TASK GOAL
First find the line with "Click the plus icon to add extension", then reproduce it and all following lines of the data to the end, exactly and with no pictures, adding nothing.

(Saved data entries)
•••••

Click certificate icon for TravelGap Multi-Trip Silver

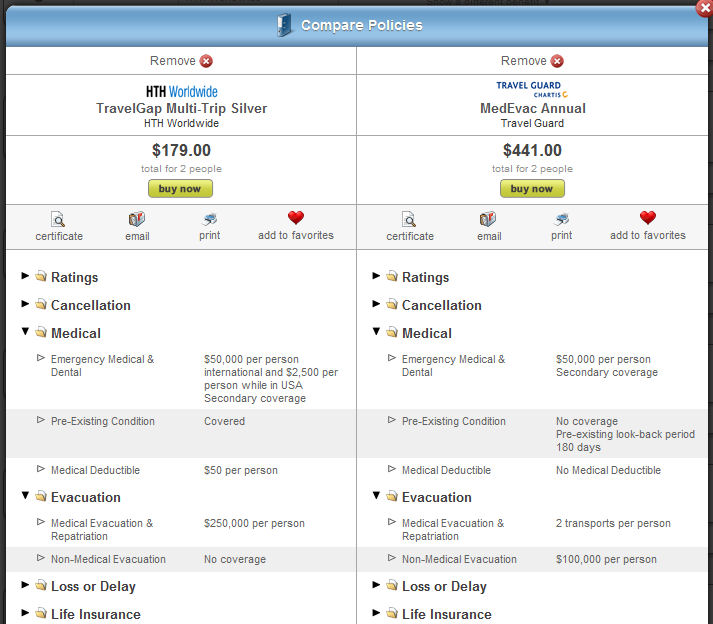[59, 219]

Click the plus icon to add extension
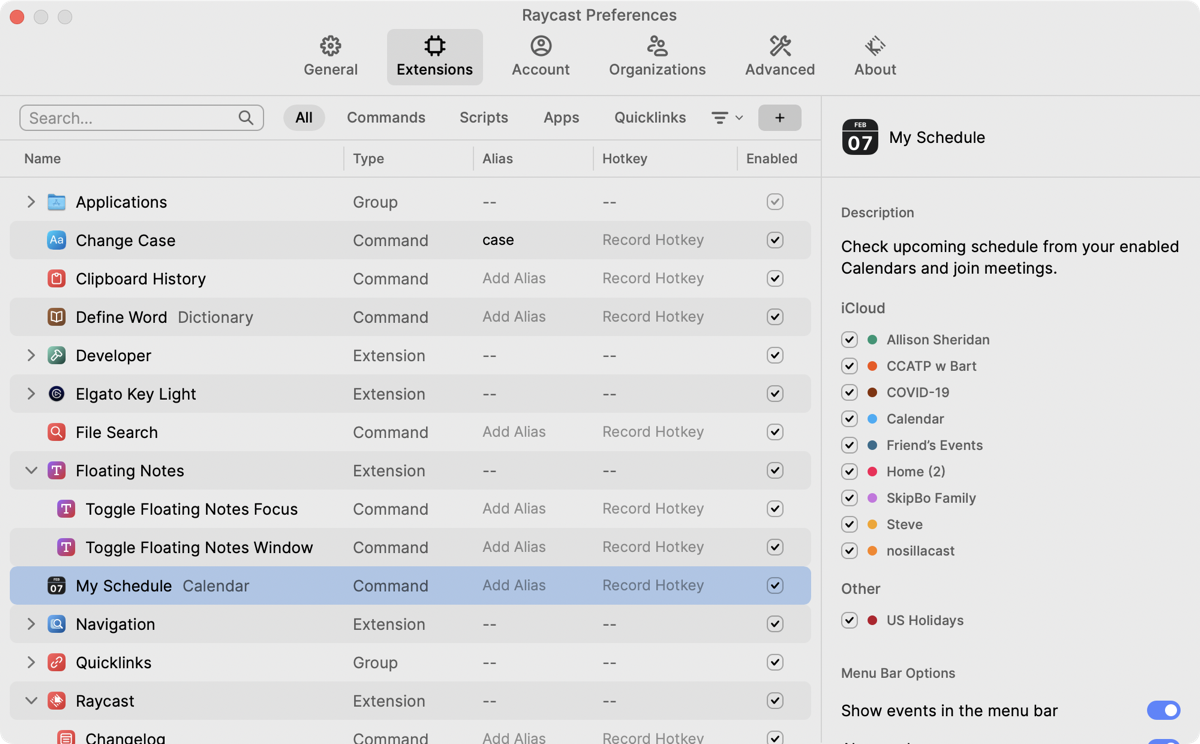click(779, 118)
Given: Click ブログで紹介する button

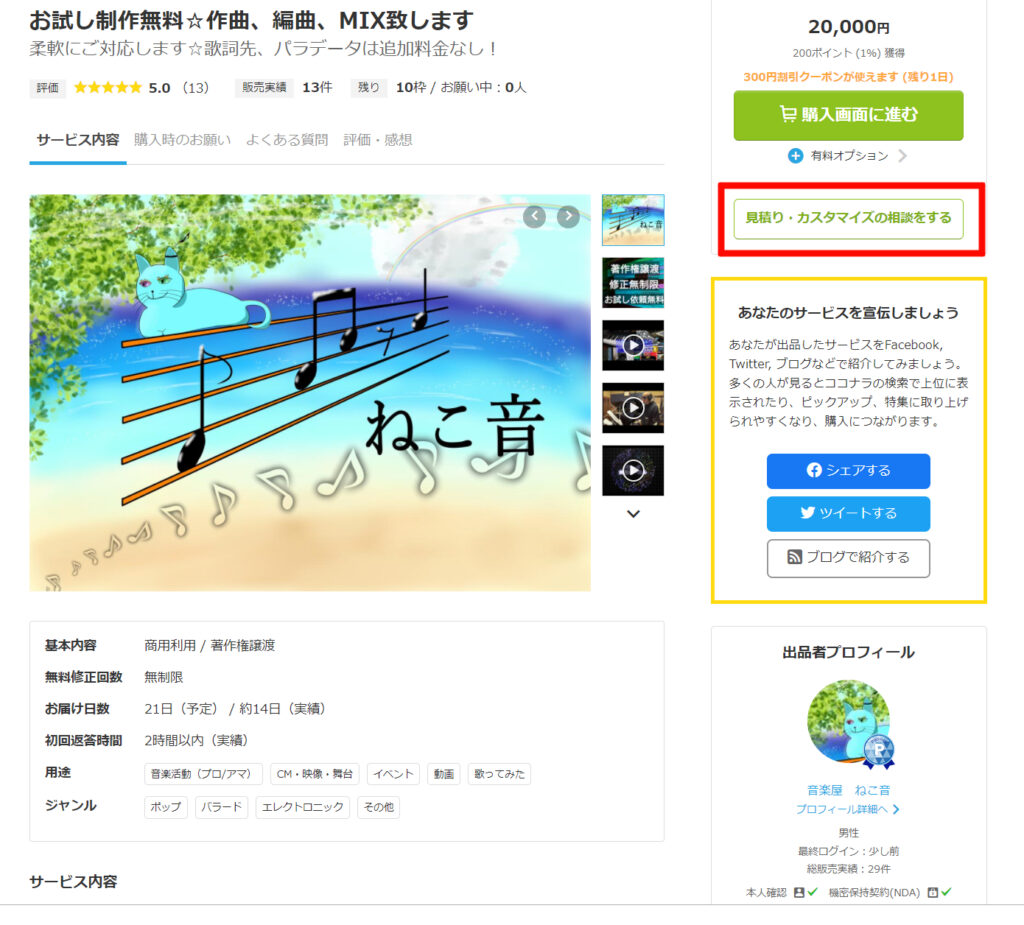Looking at the screenshot, I should pos(848,558).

•••••

ANSWER SPACE
Click the plus icon to add extension
click(779, 118)
Given: Click ブログで紹介する button

Looking at the screenshot, I should pos(848,558).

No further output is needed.